Gözaltına alındıktan sonra kendisinden hiçbir haber alınamayan Öncü’nün ailesi, 4 Temmuz günü kendilerine gelen bir telefonla, Mehmet Sıddık Öncü’nün cesedinin Tıp Fakültesi Morgunda olduğu öğrenir. Bunun üzerinde DGM Başsavcılığı’na başvuruda bulunan ailesi ancak 8 Temmuz 1993’te cenazeyi alabilir. Kendilerine verilen otopsi raporunda, 'geçirdiği bir rahatsızlık sonucu' öldüğü yazılıdır. Defin raporunda da aynı ibareler kullanılmıştır. Ailesi, Öncü’nün cesedinde, kalçasının iki yanında morarmalar ve yarıklar, sağ kaburgaları, bütün tırnakları, yanaktan ve çene altında morarmalar ile boyun ve bileklerinde ip izleri olduğunu tespit etmişlerdir. Dönemin İçişleri Bakanı Mehmet Gazioğlu, bir soruya verdiği cevapta böbrek yetmezliğinden dolayı 4 Temmuz'da rahatsızlandığı ve 5 Temmuzda yaşamını yitirdiği belirtir.

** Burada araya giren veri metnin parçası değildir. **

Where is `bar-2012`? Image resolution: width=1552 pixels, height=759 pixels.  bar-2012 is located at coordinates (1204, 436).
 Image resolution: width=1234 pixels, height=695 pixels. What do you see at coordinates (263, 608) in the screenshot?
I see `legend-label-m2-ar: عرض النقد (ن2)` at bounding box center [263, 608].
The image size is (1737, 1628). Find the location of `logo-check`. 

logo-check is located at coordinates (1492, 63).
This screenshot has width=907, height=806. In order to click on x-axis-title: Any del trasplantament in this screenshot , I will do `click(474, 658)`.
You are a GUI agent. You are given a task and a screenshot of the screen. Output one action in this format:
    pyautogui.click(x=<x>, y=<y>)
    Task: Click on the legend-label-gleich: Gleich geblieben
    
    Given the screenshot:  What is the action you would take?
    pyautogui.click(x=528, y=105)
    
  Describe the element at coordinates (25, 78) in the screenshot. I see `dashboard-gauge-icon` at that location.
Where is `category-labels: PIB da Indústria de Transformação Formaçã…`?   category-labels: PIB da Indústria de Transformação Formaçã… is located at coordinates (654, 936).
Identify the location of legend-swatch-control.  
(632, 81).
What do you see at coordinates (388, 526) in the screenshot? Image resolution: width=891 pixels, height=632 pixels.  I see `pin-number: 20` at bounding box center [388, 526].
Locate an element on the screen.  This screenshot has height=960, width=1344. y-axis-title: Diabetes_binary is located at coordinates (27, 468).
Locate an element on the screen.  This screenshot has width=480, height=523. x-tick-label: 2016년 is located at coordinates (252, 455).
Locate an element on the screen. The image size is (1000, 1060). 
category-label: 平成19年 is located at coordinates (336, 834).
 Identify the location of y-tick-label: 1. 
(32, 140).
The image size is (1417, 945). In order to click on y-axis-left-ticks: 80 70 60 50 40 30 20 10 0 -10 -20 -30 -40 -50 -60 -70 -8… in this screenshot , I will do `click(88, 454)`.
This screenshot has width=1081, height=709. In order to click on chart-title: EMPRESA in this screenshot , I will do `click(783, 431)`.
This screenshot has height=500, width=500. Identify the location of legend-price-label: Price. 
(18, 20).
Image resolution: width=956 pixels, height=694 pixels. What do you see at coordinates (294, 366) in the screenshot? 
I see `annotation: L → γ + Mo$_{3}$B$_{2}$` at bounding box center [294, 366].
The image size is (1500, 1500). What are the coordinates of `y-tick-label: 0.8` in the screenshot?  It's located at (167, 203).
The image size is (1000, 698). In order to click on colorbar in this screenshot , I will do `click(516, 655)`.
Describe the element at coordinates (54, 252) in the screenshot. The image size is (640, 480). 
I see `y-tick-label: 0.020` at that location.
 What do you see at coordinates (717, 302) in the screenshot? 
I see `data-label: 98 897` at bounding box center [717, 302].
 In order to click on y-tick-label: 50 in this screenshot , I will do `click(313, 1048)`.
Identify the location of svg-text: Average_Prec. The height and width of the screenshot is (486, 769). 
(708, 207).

Mehmet Sıddık Öncü’nün, 1993 yılında gözaltında yaşamını yitirmesi üzerine Öncü ailesinin AİHM’de açtığı davada, Türkiye tazminat ödemeye mahkûm edildi.”
Yalçın’ın ardından konuşan Öncü’nün oğlu Lezgin Öncü, konuşması sırasında duygulu anlar yaşayarak devam edemedi.
BATMAN
Batman Gülistan Caddesi'nde 390'ıncı kez bir araya gelen kayıp yakınları ve insan hakları savunucuları, gözaltında kaybedilen, "faili meçhul" veya yargısız infaza kurban giden yakınlarının akıbetinin araştırılmasını ve faillerin açığa çıkartılmasını istedi. Eylemde konuşan İHD Şube Başkan Yardımcısı İlyas Tarım, yüzlerce demokrasi şehidi verildiğine vurgu yaptı.
İHD Şube Yönetim Kurulu Üyesi Fahrettin Asutay, 1992 yılında Batman'da katledilen Gazeteci Çetin Abayay’ın hikâyesini paylaştı. Asutay, şunları ifade etti: "Çetin Abayay, 1992 yılının Mayıs ayı başlarında Özgür Halk Dergisi’nin Êlih temsilcisi olarak çalışıyordu. Defalarca kez gözaltına alınan Çetin Abayay 29 Temmuz günü saat 19.30'da evine giderken saldırıya uğradı. İkisi 18-19 yaşlarında, biri 25 yaşlarında olan üç saldırgan, daha sonra Çetin Abayay’ın yanındaki arkadaşına da ateş etmek istedi ama silahları tutukluk yapınca kaçtılar. Kurşunlanarak ağır yaralanan Çetin Abayay, Batman Devlet Hastanesi’ndeki ilk müdahalenin ardından kaldırıldığı Diyarbakır Üniversitesi Tıp Fakültesi Hastanesi’nde 30 Temmuz günü saat 10.00'da yaşamını yitirdi."